The only exception to this was, I believe, Windows XP Pre-SP2, but once SP2 came out Microsoft limited the OS to 4GB of RAM because machines with PAE enabled with more than 4GB of RAM were having driver issues.


----------



## AsRock (Dec 24, 2012)

LAN_deRf_HA said:


> Could have sworn if you have a 32bit disc you can just call up Microsoft and they'll send you a 64 bit. Maybe they don't do that anymore.



I know if you have a Vista  64bit and 32bit OS CD's you can use the same key..  Can he not just download the 64bit version from MS as a ISO and put it on a disk ?.

Hopfully you can do the same with win7 too.


----------



## newtekie1 (Dec 24, 2012)

AsRock said:


> I know if you have a Vista  64bit and 32bit OS CD's you can use the same key..  Can he not just download the 64bit version from MS as a ISO and put it on a disk ?.
> 
> Hopfully you can do the same with win7 too.



Yes, you can do the same with Windows 7.

He can download the 64-bit ISO for the version of Win7 he has from here:

http://techdows.com/2011/07/downloa...h-sp1-iso-official-direct-download-links.html


----------



## silkstone (Dec 24, 2012)

Why was this necro'd?


----------



## johnspack (Dec 24, 2012)

Yes,  if you have Win7 32bit,  you can just download a legal copy of Win7 64bit,  and install it with the same key.  Unfortunately,  you can't do an upgrade from 32bit to 64bit,  you'll have to do a fresh install.  You also must stay with the same version,  ie Home Premium,  Ultimate ect.


----------



## johnspack (Dec 24, 2012)

Arg,  didn't check the date of the op,  I'm embarrassed....


----------



## Frick (Dec 24, 2012)

brandonwh64 said:


> windows Xp x64 was problematic but windows 7 x64 has a wide range of programs that perform perfectly and also is backwards compatible with many programs.

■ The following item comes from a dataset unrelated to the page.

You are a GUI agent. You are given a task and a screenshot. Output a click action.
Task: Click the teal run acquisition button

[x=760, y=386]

necro reply, but i've found several old games that worked out of the box with win7 32 but not with 64.


----------



## free_357 (Feb 21, 2013)

*It can be done*

i know this is an ancient thread, but still i haven't seen anybody giving a proper answer to the guy. first let me start by saying that sometimes there are legitimate reasons why you'd want to stick to the win32-bit version. two of the tools i use for work do not work with win7 64bit, no matter what you try. the only way i managed to make them work was by installing a windows xp virtual machine within win7 64 bit. talk about performance hits 

secondly, and more importantly, there IS a way to let your 32-bit win7 use more memory - allegedly up to 64GB, but i only use 8, so i can only confirm it definitely works up to 8 GB, with each inidividual application still being limited to 4 GB. once you install this patch (even though your antivirus will probably report is as a virus and advise you not to install it), you will be able to see (in system properties, task manager) the full amount of your memory.

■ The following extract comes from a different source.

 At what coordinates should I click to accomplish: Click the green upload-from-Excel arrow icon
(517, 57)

http://www.bcastell.com/tech-articles/enabling-more-than-4-gb-of-ram-under-windows-7-32-bit/

i have not witnessed any performance losses, my machine works just as good as it did when i only had ~ 3GB of memory enabled... the only difference is that i can feel and see that it's been using the hard drive virtual memory page file much less... the reason has to be that now i have the full 8 GB of memory at my disposal


----------



## nazala (May 24, 2013)

hello im new 
searching from google and i get here

in the end of line

which one better

Win 7 32 bit with 4 GB ram ( PAE enable )
or
Win 7 32 bit with 3.25 GB ram (default)


----------



## Aquinus (May 24, 2013)

FordGT90Concept said:


> IA-64 (which Intel was pushing before AMD introduced AMD64) was not backwards compatible with x86. That created a huge obstacle in terms of hardware and software (needed new programmers or at least compilers for all your applications). PAE was a bandage for the memory issue while still being able to use x86. After AMD64, there's no reason to use a bandage when the hardware has evolved to allow address of more memory without using memory tricks.



Itanium was also geared for a very different market. In short, the real benefit of IA-64 was that what would normally be done in the pipeline of a modern X86 processor was done at compile time on an Itanium processor. So some of the CPU tasks were taken away from the application at run-time in favor of a more complicated build process. The benefit of this method of compiling made applications inherently more concurrent because the compile determines what operations can be done in parallel which is a neat concept.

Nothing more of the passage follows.